When the envy burns like day-old tomato puree
May 9th, 2008Sometimes, when it comes to professional envy, the hits just keep on coming and it’s hard to keep on going. And it doesn’t matter how much you like and/or respect the author, when somebody gets a deal with an editor you want or a house you want or beats you to the punch with a similar premise you’d thought unique, there’s some teeth grinding, some pen tossing and some throwing of the hands into the air.
The first thing I do to drag myself out of the pit of despair is skim through one of my all-time favorite writing books, Way of the Cheetah: How to Boost Your Productivity by Lynn Viehl. Especially this part:
How long do you think a cheetah would survive if he saw other cats bringing down bigger/juicier/tastier game and thought “Well, that’s it, I’ll never be able to hunt as well as they do.
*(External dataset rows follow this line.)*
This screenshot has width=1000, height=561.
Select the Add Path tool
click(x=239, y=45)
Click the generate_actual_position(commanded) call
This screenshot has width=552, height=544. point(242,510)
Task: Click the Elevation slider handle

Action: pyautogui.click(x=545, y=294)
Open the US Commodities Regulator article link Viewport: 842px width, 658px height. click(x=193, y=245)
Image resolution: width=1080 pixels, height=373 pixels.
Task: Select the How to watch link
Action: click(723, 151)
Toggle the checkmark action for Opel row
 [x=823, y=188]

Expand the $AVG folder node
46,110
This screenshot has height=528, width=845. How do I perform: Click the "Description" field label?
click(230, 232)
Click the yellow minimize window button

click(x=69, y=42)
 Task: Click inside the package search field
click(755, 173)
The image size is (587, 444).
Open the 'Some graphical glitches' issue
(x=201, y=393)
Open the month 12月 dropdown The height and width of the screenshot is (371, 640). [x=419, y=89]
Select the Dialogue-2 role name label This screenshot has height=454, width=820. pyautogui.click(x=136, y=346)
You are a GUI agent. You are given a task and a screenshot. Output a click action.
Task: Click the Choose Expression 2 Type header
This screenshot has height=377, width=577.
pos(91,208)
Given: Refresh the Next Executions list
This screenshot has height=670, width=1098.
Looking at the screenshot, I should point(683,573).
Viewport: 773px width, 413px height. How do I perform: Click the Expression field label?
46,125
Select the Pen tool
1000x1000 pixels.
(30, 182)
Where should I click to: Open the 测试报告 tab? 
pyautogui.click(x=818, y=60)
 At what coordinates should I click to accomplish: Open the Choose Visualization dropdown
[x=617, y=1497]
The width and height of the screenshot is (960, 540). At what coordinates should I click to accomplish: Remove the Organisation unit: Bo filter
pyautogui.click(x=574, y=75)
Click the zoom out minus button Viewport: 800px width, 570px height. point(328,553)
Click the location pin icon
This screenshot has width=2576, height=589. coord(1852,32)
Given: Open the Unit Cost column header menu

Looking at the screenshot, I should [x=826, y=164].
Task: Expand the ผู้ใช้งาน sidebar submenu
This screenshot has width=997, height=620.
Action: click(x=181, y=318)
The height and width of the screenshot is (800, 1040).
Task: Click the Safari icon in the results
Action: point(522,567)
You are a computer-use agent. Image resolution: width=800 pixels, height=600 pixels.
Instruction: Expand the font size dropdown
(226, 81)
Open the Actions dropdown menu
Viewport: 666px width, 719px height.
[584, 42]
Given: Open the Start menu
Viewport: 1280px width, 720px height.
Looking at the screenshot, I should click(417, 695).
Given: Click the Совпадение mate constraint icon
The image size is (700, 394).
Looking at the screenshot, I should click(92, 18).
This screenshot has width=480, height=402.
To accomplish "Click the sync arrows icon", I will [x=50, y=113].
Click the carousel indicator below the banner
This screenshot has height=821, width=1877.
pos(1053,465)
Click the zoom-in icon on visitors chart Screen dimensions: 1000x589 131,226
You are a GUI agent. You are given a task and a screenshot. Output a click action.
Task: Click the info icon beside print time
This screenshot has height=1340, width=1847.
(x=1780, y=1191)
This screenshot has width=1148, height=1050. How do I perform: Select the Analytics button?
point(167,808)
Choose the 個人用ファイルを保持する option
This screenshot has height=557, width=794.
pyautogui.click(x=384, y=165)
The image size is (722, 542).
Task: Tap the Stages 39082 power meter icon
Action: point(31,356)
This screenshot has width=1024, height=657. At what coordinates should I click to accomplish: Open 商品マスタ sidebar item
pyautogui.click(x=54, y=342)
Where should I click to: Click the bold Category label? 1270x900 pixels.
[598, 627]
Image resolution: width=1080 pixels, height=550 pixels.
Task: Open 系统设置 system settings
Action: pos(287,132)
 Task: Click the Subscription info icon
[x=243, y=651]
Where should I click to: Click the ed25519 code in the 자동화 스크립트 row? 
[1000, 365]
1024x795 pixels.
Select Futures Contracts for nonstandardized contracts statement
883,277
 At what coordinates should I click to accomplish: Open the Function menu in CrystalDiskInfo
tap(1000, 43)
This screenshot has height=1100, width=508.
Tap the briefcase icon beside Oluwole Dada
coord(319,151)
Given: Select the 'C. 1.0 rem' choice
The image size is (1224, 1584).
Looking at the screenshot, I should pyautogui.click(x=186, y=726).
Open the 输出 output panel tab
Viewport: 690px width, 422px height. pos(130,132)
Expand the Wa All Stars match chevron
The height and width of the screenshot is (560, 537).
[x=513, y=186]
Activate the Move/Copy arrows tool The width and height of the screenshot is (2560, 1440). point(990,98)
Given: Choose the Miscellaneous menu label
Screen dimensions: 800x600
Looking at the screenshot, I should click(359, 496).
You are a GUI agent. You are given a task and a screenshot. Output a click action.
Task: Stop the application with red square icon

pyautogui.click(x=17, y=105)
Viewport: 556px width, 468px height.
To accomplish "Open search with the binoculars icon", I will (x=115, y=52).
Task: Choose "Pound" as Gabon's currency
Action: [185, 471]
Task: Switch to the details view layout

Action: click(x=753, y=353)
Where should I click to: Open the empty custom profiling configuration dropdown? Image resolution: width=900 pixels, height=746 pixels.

I quit.”
Inevitably, rational thought and reluctant self-awareness will crash the pity party and I’m forced to deal with my wait for meeeee whining with a checklist. (Let’s call the lucky deal-getting author Jane Doe, just to be original.)
1. Did Jane Doe work on six different books in the last three days because she can’t decide which path to take? (Probably not.)
2. In the last week, has Jane Doe accumulated more word count with blog posts than with manuscript pages? (Probably not.)
3. Does Jane Doe sit with a notebook and pen in her lap and pretend she’s writing while watching TV? (Probably not.)
4. Does Jane Doe do anything and everything—from fighting dust bunnies to running errands to chatting on the phone—before she sits down to write? (Probably not.)
For me, the hardest thing about professional envy is the moment when I have to admit that, no matter how lucky Jane Doe might seem, agents and editors didn’t line up outside her door with little deli number tags, dying to get their hands on her unfinished ideas.
The trick is to turn that moment into motivation.